Latest helicoverpa thresholds for mungbeans

Revised thresholds for helicoverpa in flowering/podding mungbeans are based on a rate of damage of 35 kg/ha per larva per square metre in podding crops. The new thresholds are nearly double the old threshold of 1/m2, and make allowances for variations in control costs and crop value. For a typical scenario with pesticide control (including aerial application) costing $40/ha and an anticipated crop value of $600/t, the new threshold (see chart) is 1.9 larvae/m2.

Helicoverpa threshold table for mungbeans 2008
Based on data from 2006/07 threshold trial
Assumes yield loss of 35kg/ha for every larva/m2. No allowance for larval mortality, but this most likely cancelled out by sampling inefficiency with a beat sheet.
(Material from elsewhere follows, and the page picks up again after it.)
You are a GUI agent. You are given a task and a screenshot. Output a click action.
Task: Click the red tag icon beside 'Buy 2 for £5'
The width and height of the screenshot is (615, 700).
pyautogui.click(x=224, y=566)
Yield loss is probably at the upper end of that likely as the trial showed no yield loss for up to 8 larvae/m2 at flowering. Very high control costs included in table reflect extremely high application costs in coastal crops.
 

 

Cross-reference the cost of control versus the crop value to determine the economic threshold (ET).
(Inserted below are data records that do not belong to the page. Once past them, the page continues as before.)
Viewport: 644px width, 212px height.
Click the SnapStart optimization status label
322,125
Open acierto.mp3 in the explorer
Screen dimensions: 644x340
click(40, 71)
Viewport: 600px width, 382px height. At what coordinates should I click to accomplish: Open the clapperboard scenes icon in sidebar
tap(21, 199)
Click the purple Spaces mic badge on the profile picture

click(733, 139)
If the cost of control = $35/ha and the crop value =$450/t, the ET = 2.2

If the cost of control = $25/ha and the crop value =$650/t, the ET = 1.1

The lower the cost of control, and the higher the crop value, the lower the threshold.

Note that the thresholds are at the break even point, where the cost of control = the value of the likely damage, i.e. where the benefit: cost ratio is 1:1, or in other words where there is not net gain if you spray and no net loss if you don’t spray. Hence control is only recommended if the population exceeds the economic threshold, in other words if the benefit:cost (B:C) ratio is greater than 1.
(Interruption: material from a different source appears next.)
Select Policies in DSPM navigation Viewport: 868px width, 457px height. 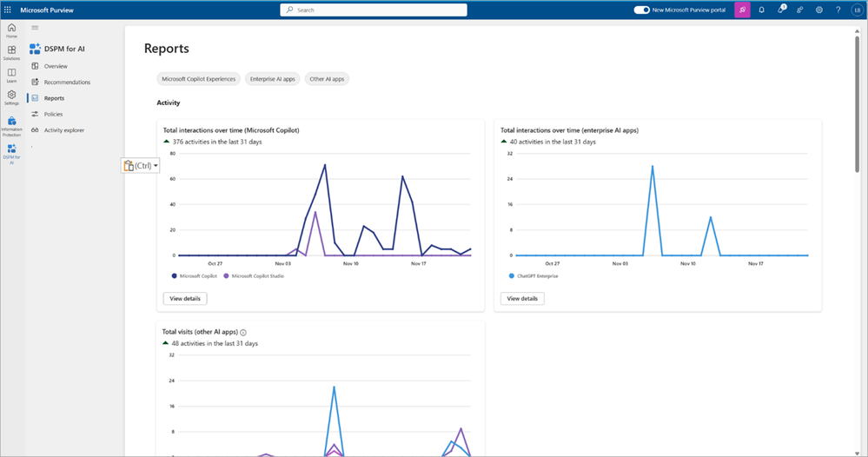click(x=53, y=114)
While IPM guidelines traditionally recommended a B:C ratio of 2:1, most growers using the control cost scenario (above $40/ha) are unlikely to tolerate another $40 of damage/ha before taking action. Therefore use the above table as follows: Decide how much extra potential damage (in $/ha) you are willing to accept before taking action. For example if you are only willing to accept another $10 of damage/ha before taking action, and control costs and likely crop values are $40/ha and $600/t respectively, then adjust your control costs up to $50/t, and cross reference with the above crop value to give an action threshold of 2.4 larvae/m2.

While early reproductive damage at flowering may be totally compensated for, significant early damage can delay harvest maturity, and may reduce ‘commercial harvest yield’, i.e. the yield in crops where desiccants are used to dry out green pods lagging behind the main crop of black pods. For this reason, the threshold is conservatively set from flowering to podfill.

Recent data suggest early moderate damage can be totally compensated for with no delay in harvest, in well growing crops with plentiful moisture. In such crops, growers might consider using a helicoverpa NPV product such as VivusMax for low-moderate populations (eg 2/m2) provided they are able to guarantee thorough coverage, include an Aminofeed adjuvant and are targeting small larvae (ideally not greater than 5 mm long).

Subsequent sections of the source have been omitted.